Matinas Suzuki Jr: Professor, nós estamos no finalzinho do programa, então eu gostaria de fazer uma última pergunta um pouco no sentido da pergunta do Alencastro também. Se eu fosse, por exemplo, o editor da Paz e Terra e convidasse o senhor para fazer uma biografia de um brasileiro, que biografia o senhor escolheria? 

Thomas Skidmore: Ah, Getúlio Vargas, facilmente! 

Matinas Suzuki Jr: É o personagem mais fascinante do ponto de vista do senhor. 

Thomas Skidmore: Nós não temos uma biografia, ninguém tem coragem. 

Heródoto Barbeiro: Tem um livro chamado Retrato do velho [Faria, Antonio Augusto; e Barros, Edgar Luis de. Editora Atual: São Paulo,1984], o senhor conhece? 

Thomas Skidmore: Como é? 

Heródoto Barbeiro: Um livro chamado Retrato do velho, feito por dois historiadores aqui de São Paulo; não é uma obra completa, mas ampla. 

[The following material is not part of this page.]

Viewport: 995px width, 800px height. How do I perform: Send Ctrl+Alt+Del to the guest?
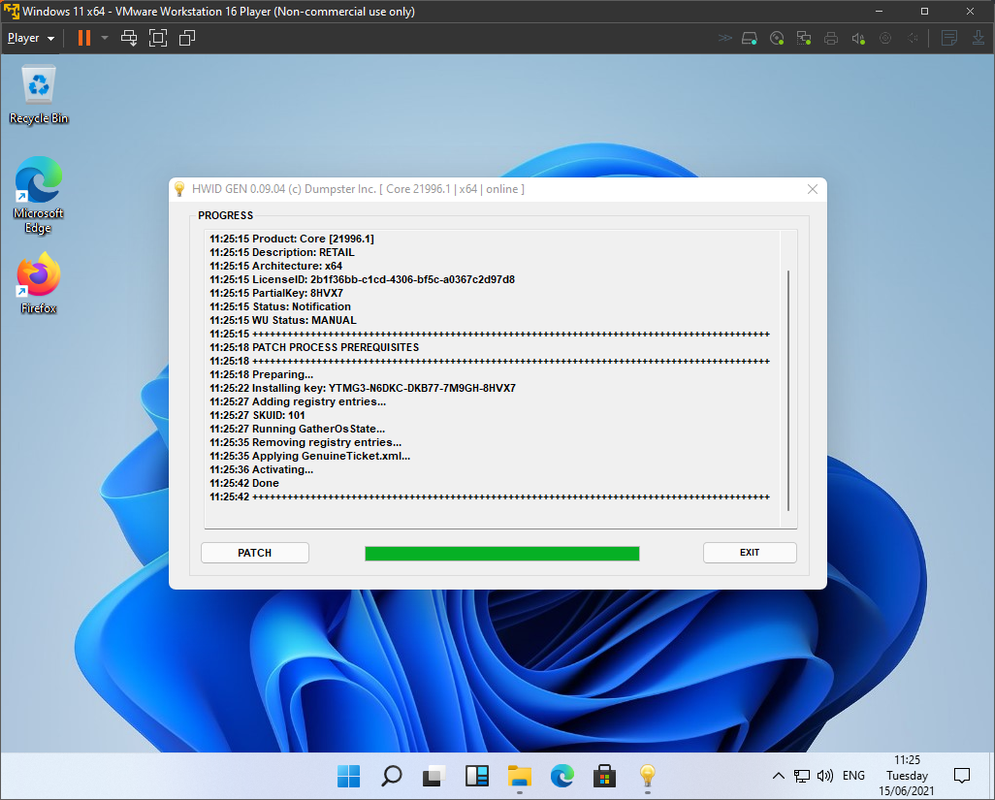pyautogui.click(x=129, y=38)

Thomas Skidmore: Não é uma biografia ampla, uma coisa como a biografia do Nelson Rodrigues, por exemplo, que nós temos. Eu acho isso tudo muito difícil e outra coisa que tem documentação demais porque a net [internet] está lá com toda documentação e você não pode escrever sem entrar naquele labirinto enorme. 

Matinas Suzuki Jr: Professor, eu gostaria muito, então, de agradecer a sua presença aqui e só passar um recado do José Elias da Silveira, que é um fazendeiro de Goiás, parabenizando o senhor por dar uma lição de brasilidade aos próprios brasileiros e principalmente ao Congresso Nacional. Gostaria muito de agradecer a sua presença aqui esta noite, agradecer a presença dos nossos entrevistadores, da nossa bancada de entrevistadores, agradecer a sua atenção e a sua participação.